Ever gotten to the traffic light at the corner of Buckmarsh Street and Mosby Boulevard and wondered why it seems like the traffic light at the intersection seems to take forever to turn “green”?
If so, you’re not alone. But thanks to voter redistricting the answer is now clear.
When the County voting districts were redesigned last year, Supervisor Barbara Byrd’s district, Russell, picked up several homes in the north-central section of Berryville including parts of Mosby Boulevard. When Mrs. Byrd made her customary rounds to greet the citizens on her newly appointed district, several people mentioned that the automated traffic light at Buckmarsh & Mosby didn’t always seem to work properly when cars were waiting to turn onto Buckmarsh.
Voters also asked why a road sign at the corner prohibited a right turn on red.
One of the first things on Mrs. Byrd’s agenda after being re-elected was to find out what was causing the mini-gridlock on Mosby Boulevard. So she asked VDOT to look into the issue.
At Tuesday’s Board of Supervisors meeting she got her answer.
“VDOT attempted to obtain a traffic light pole easement on the east side of Buckmarsh Street but was unable to get agreement from the landowner” said Virginia Department of Transportation area manager Edwin Carter. “Because the light is supported from the west side of the street the trigger area for the light is farther back along Mosby.”

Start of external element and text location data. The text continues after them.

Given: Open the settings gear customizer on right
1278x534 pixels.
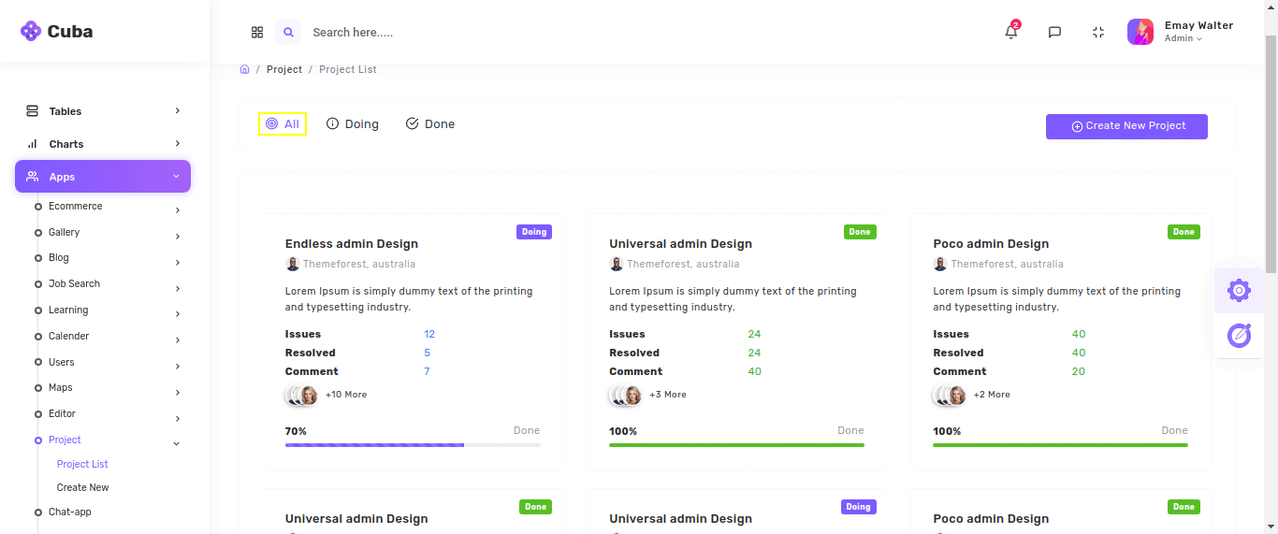Looking at the screenshot, I should pyautogui.click(x=1239, y=291).
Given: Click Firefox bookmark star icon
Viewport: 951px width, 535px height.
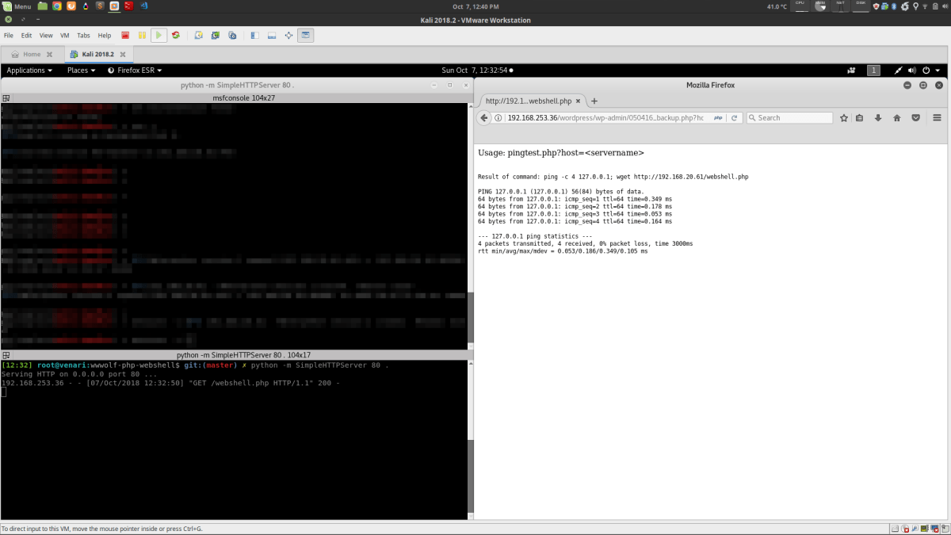Looking at the screenshot, I should pyautogui.click(x=844, y=118).
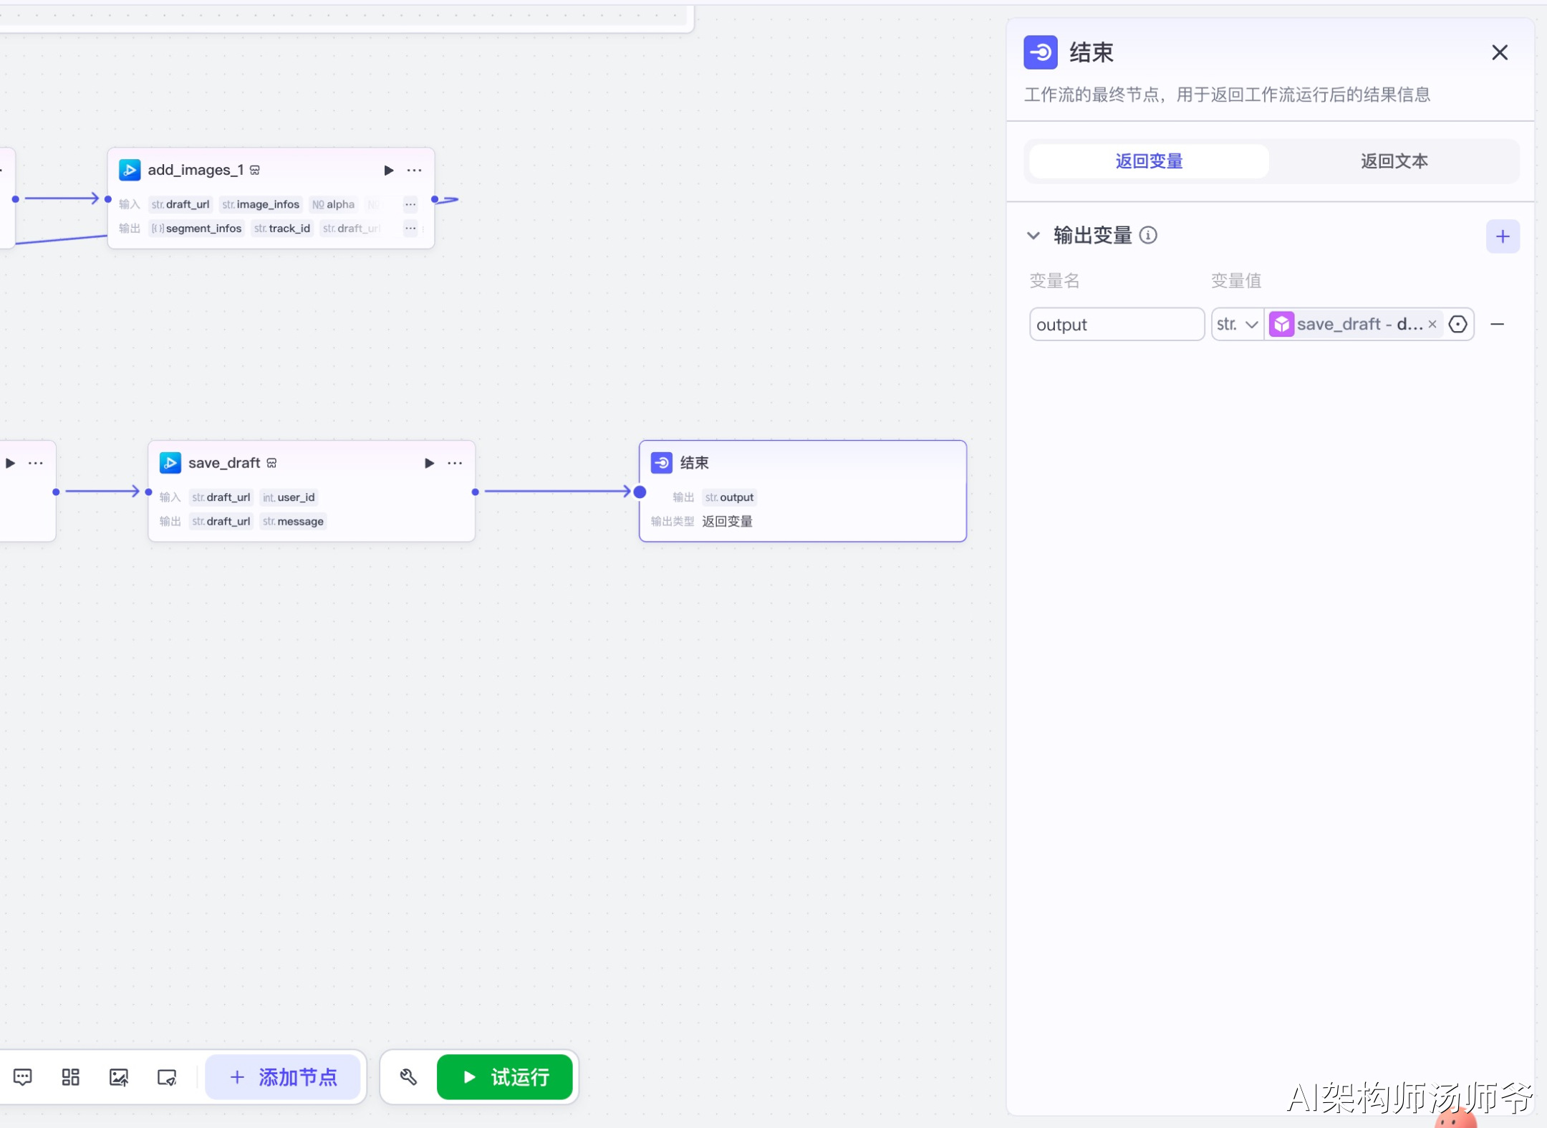Click the info icon next to 输出变量
Screen dimensions: 1547x1128
pos(1148,235)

Carter said that cars often drive beyond the trigger area preventing the traffic light sensor from knowing that a car is waiting to turn.

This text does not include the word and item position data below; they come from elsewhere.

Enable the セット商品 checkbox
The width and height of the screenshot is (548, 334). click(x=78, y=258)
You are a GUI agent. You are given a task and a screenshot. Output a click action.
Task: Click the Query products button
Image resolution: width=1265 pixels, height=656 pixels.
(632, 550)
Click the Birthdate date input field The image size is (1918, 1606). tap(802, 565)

Carter told the Supervisors that there were two solutions. VDOT can attempt to approach the landowner again about the easement or the Supervisors could foot the bill to have the lights adjusted to make the traffic sensor more effective.

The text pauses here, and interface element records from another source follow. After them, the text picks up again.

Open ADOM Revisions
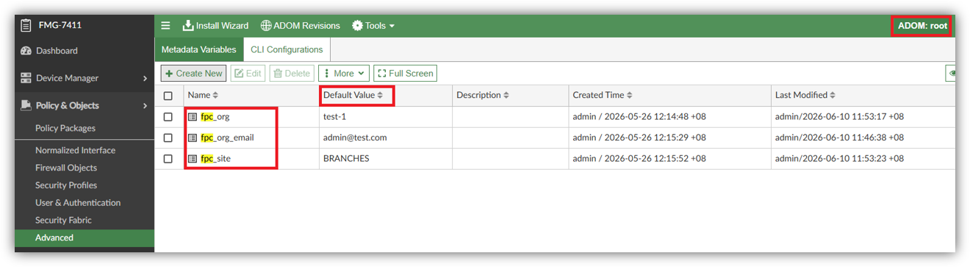Viewport: 970px width, 267px height. pyautogui.click(x=301, y=26)
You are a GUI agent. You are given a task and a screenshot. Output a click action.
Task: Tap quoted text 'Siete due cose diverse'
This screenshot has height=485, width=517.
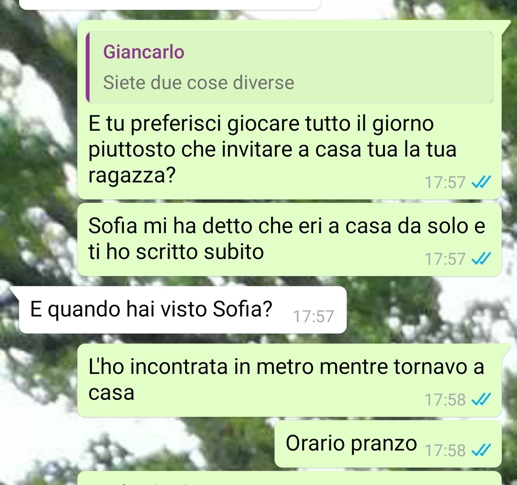199,82
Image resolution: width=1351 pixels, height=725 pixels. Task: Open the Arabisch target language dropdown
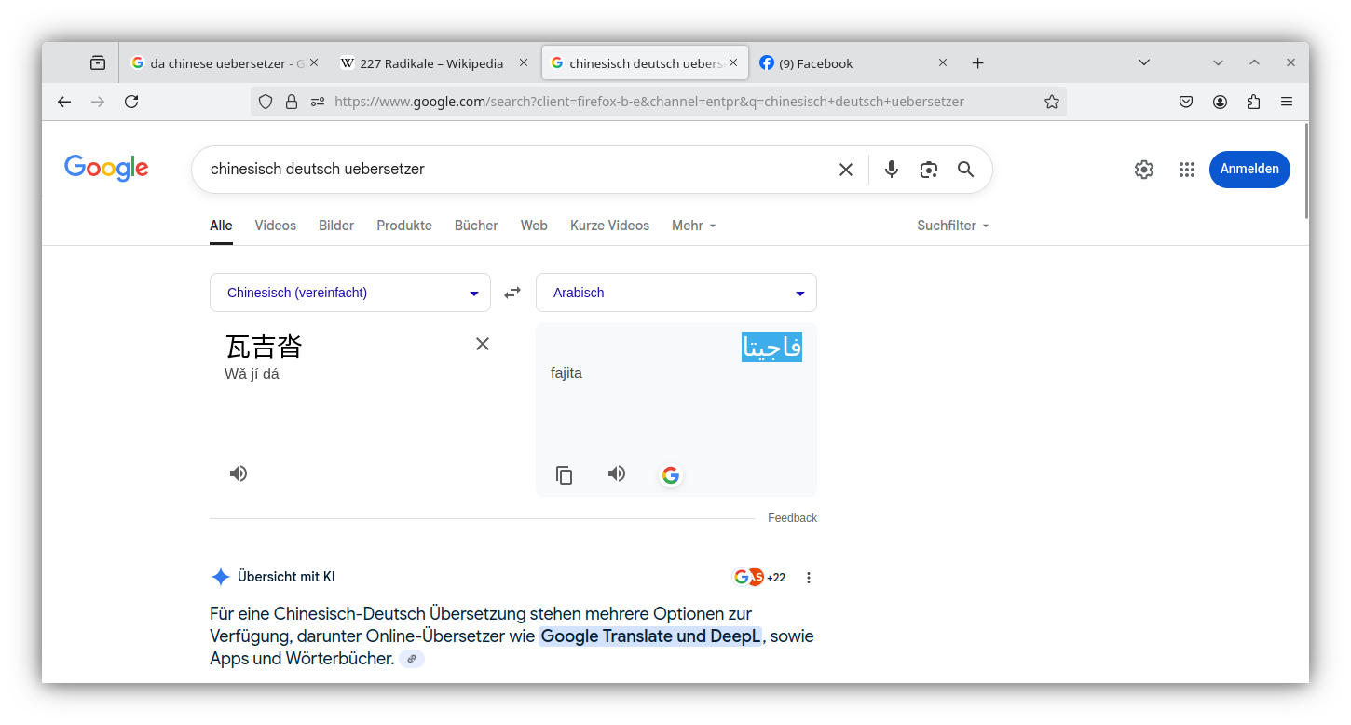point(676,292)
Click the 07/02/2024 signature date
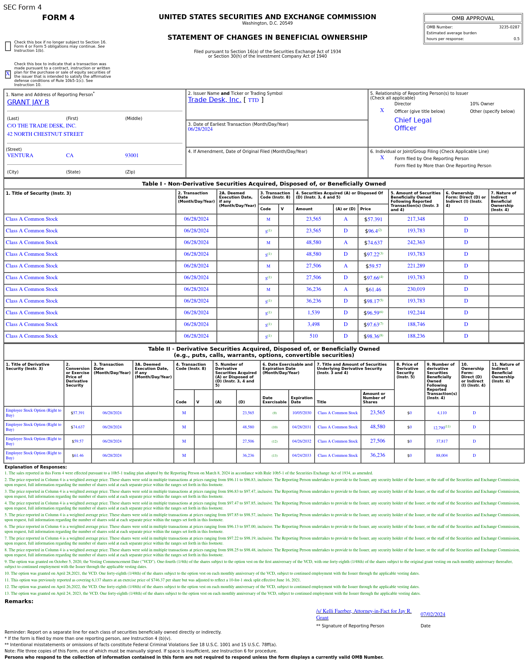Image resolution: width=528 pixels, height=670 pixels. point(433,614)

Carter also shed light on the right hand turn on red question.
“The hill to the north on the light on Buckmarsh Street doesn’t allow the line of sight distances to allow a safe right-hand turn on red” Carter said. “If you want to allow a turn on red at that light it would mean major excavation along the road there.”
While no action was taken on the sensor problem at today’s meeting there appeared to be little interest in a major excavation of North Buckmarsh Street.
“That would cost quite a bit of money” Carter said.